Like many other Chester Theatre Company regulars, John Bechtold remembers making the drive down to the eastern edge of the Berkshires and only staying for the plays.
"I attended Chester shows for a bunch of years, and once in a while, I'd wander down to the town myself and maybe have dinner at the Common Table before or after," he said. "Then, I would leave and that was pretty much it."
Now, Bechtold returns to Chester with more than a quick visit. His newest work, "Gem of the Valley" is an "immersive theater experience" that pays tribute to not only the town but also Chester Theatre Company's 30th anniversary. Equipped with headphones playing a narrative soundtrack, audience members will walk the streets of Chester and enjoy the performances of a 20-person cast along the way on Saturday, July 19, and Sunday, July 20.
Observing that Chester, a town with 1,300 residents, can sometimes be a "stop-by experience," Bechtold centers his work on "celebrating and being interested in what it is [like] to miss something because you didn't look closely enough. To run by something too fast. And something theater does — I think very capably — is slow us down and imply to us that everything we're seeing is intentional in some way."
In its one-hour duration, audience members will be transported to the Chester Railroad Station and make their way through Main Street, finishing at the main stage of Chester Theater Company on Middlefield Road.
"As someone that grew up in a very small town in upstate New York ... I think I just have a real affinity and interest in towns as characters," Bechtold said of his decision to use the town as his stage. "And I think a smaller town still is on a scale where that identity that it has is very discernible. Cities that are bigger tend to be more protean, they shift and change and small towns do so at a slower pace quite often and therefore, they have this kind of long run of people and stories and accumulated history that piles up, as well as just sometimes a sense of isolation."
Notably, Bechtold emphasizes that the play is as much site-specific as it is audience-specific. Visitors "involve themselves as main characters and they will come to a different understanding of their role in [the play] by the end," according to Bechtold.
And in this way, "Gem in the Valley" becomes a different play depending on where home is for visitors.

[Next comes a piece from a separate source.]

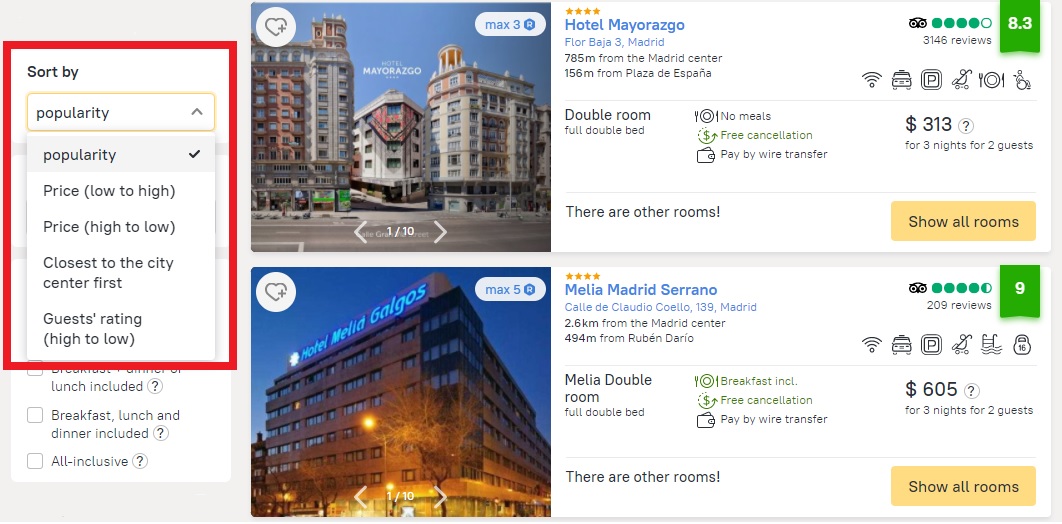Click Hotel Mayorazgo wheelchair accessibility icon

tap(1022, 81)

"For a group of people coming from the immediate area, I'd hope it's a chance for them to re-see a place that they have gotten to know well and re-lens their experience," Bechtold said. "The things they've walked by a thousand times, they get to see it again for the first time. For audience members that are coming from further afield, that maybe have only attended a Chester Theatre Production but haven't gone by the town, that seems to go completely past what [Chester Theatre Company co-founder] Vincent Dowling clearly seemed to want, which was his famous quote that 'every town should have a professional theater.' I think the idea is not just coming to the theater for a stop-by experience and then you're out of this place, but to take it in the context in which this theater is being made."
With the focus on an experiential theater format, Bechtold remains tight-lipped about the plot and genre. He draws inspiration from disparate sources, ranging from poet T.S. Eliot to Zen philosopher Alan Watts, hoping to inspire the audience to "experience the entire world around them as an aesthetic experience and not a navigational one as we so often do in our regular lives."
"Theater is always a mix of the planned and the unpredictable, and this kind of work may tip the scales just a bit more toward the unpredictable," said Daniel Elihu Kramer, producing artistic director for Chester Theatre "... I think `Gem of the Valley' is both a terrific adventure, and a tribute to the openness of our audiences, our artists, and our town."